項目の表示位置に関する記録
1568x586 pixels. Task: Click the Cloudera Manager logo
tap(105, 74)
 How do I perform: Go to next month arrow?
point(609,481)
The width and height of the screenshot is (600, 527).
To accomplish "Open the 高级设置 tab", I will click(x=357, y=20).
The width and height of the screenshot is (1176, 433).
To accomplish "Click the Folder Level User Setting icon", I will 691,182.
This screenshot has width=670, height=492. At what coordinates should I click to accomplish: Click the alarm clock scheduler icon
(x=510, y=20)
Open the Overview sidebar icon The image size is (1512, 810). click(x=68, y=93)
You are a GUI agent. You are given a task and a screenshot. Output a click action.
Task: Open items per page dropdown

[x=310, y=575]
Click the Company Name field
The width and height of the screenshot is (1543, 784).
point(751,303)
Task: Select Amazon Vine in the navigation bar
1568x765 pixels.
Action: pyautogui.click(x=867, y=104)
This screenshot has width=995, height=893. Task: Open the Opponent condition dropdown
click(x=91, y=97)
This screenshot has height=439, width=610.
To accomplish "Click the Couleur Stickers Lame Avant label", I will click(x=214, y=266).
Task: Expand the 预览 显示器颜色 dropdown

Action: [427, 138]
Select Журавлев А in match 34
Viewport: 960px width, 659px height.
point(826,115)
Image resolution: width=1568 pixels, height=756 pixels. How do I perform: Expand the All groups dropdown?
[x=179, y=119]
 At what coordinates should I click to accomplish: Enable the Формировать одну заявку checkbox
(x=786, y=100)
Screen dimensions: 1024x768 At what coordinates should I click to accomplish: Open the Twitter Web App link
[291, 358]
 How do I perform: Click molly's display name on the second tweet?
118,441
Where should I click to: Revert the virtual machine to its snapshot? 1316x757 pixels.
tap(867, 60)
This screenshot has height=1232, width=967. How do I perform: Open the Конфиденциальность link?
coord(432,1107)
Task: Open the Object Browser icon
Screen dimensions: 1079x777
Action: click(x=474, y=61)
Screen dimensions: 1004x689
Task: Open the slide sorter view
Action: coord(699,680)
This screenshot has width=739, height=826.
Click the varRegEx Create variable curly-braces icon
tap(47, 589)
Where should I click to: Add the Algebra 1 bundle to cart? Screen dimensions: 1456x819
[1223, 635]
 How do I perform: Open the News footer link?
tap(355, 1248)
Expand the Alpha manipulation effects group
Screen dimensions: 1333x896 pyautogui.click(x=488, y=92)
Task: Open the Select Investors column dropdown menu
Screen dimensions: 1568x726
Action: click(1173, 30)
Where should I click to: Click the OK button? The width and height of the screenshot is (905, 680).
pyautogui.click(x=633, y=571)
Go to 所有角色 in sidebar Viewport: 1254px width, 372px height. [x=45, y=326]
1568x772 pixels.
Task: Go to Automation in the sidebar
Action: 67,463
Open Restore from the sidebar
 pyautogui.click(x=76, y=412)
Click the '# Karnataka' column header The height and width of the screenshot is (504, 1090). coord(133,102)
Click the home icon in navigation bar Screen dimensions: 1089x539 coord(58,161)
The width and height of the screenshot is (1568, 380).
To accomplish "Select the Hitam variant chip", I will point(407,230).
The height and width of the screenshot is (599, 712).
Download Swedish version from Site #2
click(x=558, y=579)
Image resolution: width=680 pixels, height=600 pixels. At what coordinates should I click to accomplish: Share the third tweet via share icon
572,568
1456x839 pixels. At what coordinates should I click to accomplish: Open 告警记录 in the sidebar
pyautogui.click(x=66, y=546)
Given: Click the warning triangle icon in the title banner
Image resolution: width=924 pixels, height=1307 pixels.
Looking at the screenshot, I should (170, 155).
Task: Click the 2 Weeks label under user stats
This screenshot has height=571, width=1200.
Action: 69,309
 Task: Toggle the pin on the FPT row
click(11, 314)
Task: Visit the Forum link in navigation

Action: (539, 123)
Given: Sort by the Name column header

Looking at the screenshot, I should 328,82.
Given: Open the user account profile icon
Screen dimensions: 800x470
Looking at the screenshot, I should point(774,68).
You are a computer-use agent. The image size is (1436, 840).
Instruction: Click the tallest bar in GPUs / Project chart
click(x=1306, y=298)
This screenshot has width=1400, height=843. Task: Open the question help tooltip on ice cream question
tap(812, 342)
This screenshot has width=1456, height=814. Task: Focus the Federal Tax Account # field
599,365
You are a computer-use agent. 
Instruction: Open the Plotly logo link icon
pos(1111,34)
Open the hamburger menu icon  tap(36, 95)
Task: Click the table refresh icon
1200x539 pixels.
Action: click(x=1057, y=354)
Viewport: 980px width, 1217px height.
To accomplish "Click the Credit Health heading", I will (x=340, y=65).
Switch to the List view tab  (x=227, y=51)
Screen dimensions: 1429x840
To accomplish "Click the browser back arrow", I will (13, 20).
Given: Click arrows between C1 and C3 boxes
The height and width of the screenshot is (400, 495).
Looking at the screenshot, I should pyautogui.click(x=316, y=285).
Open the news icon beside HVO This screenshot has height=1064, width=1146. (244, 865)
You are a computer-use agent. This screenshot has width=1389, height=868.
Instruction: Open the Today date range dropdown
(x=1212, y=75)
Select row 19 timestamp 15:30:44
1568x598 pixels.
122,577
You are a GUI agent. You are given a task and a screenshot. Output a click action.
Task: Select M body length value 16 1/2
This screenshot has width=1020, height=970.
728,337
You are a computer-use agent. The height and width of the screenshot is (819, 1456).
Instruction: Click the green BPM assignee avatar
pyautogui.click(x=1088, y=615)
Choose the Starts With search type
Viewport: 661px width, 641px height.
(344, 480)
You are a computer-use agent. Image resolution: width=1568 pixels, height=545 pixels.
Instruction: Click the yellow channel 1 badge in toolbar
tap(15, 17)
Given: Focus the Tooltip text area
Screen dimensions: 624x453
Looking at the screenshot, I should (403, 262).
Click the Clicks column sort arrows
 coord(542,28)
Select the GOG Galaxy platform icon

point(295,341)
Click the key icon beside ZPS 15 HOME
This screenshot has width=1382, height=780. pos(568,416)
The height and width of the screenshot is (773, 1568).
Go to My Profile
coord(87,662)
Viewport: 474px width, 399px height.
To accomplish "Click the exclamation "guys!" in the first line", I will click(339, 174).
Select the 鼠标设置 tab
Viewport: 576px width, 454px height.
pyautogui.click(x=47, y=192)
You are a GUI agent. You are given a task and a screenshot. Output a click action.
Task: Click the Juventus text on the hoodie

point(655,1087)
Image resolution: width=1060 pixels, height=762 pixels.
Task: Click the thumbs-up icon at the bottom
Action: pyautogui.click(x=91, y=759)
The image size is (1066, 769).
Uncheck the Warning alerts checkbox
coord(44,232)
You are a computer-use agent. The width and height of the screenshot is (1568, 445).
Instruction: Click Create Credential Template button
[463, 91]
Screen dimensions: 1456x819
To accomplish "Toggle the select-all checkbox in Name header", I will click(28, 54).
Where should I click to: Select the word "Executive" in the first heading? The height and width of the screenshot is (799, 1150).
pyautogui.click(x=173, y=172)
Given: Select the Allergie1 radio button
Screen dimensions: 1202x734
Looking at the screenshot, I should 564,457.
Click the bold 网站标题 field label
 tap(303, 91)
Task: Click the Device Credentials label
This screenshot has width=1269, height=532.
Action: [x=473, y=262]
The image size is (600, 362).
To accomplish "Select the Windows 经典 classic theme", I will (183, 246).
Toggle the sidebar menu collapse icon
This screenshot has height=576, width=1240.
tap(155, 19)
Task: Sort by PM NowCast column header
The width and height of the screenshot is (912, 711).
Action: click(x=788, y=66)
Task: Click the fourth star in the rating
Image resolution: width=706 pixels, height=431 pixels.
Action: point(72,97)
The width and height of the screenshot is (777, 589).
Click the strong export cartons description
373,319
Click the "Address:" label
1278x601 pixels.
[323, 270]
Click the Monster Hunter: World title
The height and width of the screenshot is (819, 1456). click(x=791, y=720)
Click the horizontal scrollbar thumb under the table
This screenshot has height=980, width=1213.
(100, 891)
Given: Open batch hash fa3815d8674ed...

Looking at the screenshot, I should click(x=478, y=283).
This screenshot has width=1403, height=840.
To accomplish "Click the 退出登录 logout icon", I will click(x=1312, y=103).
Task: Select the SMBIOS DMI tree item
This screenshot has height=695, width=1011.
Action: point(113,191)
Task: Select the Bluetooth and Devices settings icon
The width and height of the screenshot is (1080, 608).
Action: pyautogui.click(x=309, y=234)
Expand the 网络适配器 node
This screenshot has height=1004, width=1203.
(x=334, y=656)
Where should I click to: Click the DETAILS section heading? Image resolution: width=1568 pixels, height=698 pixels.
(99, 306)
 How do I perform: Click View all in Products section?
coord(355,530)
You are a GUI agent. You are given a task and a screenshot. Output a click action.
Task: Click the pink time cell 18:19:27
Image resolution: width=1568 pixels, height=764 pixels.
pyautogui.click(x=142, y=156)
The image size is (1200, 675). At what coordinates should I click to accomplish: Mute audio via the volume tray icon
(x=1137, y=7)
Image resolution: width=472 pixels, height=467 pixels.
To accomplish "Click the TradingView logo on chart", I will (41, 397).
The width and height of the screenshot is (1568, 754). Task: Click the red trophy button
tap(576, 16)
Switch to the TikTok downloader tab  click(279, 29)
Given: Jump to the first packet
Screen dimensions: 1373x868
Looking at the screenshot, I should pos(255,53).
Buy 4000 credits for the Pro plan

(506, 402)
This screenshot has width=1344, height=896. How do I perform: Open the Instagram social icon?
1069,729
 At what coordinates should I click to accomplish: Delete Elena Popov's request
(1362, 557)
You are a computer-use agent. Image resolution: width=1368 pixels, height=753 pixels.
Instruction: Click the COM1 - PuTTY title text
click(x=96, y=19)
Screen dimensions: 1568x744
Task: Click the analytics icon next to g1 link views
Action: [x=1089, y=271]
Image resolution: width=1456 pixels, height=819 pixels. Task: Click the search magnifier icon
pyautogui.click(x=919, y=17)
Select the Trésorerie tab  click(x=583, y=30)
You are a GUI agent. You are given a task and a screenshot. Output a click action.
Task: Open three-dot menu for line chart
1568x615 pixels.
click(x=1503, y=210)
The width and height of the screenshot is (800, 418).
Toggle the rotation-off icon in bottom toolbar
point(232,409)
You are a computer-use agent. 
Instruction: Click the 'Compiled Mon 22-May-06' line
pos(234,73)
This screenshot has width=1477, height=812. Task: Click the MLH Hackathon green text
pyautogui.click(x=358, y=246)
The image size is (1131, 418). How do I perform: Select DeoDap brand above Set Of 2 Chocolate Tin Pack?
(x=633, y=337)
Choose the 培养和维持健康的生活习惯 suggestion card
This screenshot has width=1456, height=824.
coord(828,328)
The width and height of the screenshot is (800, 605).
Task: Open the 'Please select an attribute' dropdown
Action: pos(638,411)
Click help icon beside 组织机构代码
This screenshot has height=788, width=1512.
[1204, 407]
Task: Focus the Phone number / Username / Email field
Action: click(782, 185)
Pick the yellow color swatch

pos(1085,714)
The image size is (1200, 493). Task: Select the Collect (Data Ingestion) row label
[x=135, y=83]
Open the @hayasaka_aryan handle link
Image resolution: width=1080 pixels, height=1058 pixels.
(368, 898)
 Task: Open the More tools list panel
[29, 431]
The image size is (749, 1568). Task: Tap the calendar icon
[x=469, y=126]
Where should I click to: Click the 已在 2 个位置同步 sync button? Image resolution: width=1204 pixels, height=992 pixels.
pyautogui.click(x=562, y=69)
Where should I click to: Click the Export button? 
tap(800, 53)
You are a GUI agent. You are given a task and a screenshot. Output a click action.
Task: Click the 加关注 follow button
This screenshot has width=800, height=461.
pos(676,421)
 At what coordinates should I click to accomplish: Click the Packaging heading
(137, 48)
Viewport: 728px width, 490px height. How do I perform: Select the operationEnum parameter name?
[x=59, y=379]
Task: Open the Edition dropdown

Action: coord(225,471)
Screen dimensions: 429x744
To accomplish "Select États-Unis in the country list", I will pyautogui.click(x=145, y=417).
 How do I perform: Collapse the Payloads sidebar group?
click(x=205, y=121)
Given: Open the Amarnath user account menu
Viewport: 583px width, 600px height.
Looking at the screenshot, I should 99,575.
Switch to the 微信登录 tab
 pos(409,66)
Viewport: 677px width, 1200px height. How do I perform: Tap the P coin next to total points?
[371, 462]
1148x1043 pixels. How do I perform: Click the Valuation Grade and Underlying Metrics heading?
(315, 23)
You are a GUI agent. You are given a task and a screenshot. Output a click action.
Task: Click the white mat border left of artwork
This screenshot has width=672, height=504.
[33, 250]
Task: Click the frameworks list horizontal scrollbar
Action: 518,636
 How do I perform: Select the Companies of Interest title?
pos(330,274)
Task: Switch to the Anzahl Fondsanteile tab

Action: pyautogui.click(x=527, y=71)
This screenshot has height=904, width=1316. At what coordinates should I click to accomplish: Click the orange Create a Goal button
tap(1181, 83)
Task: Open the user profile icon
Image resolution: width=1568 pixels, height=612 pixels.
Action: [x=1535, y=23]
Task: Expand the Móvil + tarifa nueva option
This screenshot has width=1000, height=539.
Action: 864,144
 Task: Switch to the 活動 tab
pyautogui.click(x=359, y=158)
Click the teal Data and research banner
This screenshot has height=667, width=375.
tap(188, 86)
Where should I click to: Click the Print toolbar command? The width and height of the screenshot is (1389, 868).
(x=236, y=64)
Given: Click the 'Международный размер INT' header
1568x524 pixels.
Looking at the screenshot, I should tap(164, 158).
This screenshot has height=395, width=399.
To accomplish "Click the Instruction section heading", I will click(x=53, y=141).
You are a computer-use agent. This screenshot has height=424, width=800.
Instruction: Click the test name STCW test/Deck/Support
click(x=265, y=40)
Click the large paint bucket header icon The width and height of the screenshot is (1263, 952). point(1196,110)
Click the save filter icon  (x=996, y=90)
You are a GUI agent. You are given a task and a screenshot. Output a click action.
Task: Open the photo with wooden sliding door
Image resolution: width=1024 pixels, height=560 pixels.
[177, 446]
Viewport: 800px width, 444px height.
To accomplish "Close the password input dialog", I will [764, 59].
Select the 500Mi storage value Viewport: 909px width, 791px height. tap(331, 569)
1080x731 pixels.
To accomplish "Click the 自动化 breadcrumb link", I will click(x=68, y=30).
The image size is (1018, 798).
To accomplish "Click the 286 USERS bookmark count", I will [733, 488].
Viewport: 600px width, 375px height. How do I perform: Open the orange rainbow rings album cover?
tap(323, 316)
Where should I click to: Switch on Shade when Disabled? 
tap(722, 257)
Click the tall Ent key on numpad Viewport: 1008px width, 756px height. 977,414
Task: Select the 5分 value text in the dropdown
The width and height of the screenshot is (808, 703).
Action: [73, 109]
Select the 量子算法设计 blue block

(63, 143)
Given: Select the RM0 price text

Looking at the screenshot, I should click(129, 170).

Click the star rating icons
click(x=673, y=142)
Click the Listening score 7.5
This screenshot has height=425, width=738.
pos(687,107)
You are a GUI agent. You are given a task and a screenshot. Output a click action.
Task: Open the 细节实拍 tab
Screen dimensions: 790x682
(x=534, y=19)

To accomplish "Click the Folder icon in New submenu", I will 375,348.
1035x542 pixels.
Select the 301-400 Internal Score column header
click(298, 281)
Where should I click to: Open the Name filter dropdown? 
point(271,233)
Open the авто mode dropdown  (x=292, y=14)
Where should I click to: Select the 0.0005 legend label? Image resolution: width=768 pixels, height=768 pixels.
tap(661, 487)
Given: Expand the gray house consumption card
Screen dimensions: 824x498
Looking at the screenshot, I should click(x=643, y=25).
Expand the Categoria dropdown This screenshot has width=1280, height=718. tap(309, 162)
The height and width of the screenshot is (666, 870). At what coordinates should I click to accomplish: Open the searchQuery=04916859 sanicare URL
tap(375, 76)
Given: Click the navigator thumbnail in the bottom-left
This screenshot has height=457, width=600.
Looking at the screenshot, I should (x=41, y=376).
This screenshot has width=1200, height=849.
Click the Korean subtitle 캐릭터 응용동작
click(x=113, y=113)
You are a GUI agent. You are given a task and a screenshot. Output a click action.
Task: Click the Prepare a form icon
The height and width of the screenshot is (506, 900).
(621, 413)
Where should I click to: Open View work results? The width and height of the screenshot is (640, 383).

▶ 課題の目的:
資料の最初の行から「Open the Overview」を含む行までを、両端の行も含めて一字一句変えずに書き写してください。

▶ 以下の出力:
1568x586 pixels. Task: Click the Cloudera Manager logo
tap(105, 74)
 How do I perform: Go to next month arrow?
point(609,481)
The width and height of the screenshot is (600, 527).
To accomplish "Open the 高级设置 tab", I will click(x=357, y=20).
The width and height of the screenshot is (1176, 433).
To accomplish "Click the Folder Level User Setting icon", I will 691,182.
This screenshot has width=670, height=492. At what coordinates should I click to accomplish: Click the alarm clock scheduler icon
(x=510, y=20)
Open the Overview sidebar icon The image size is (1512, 810). click(x=68, y=93)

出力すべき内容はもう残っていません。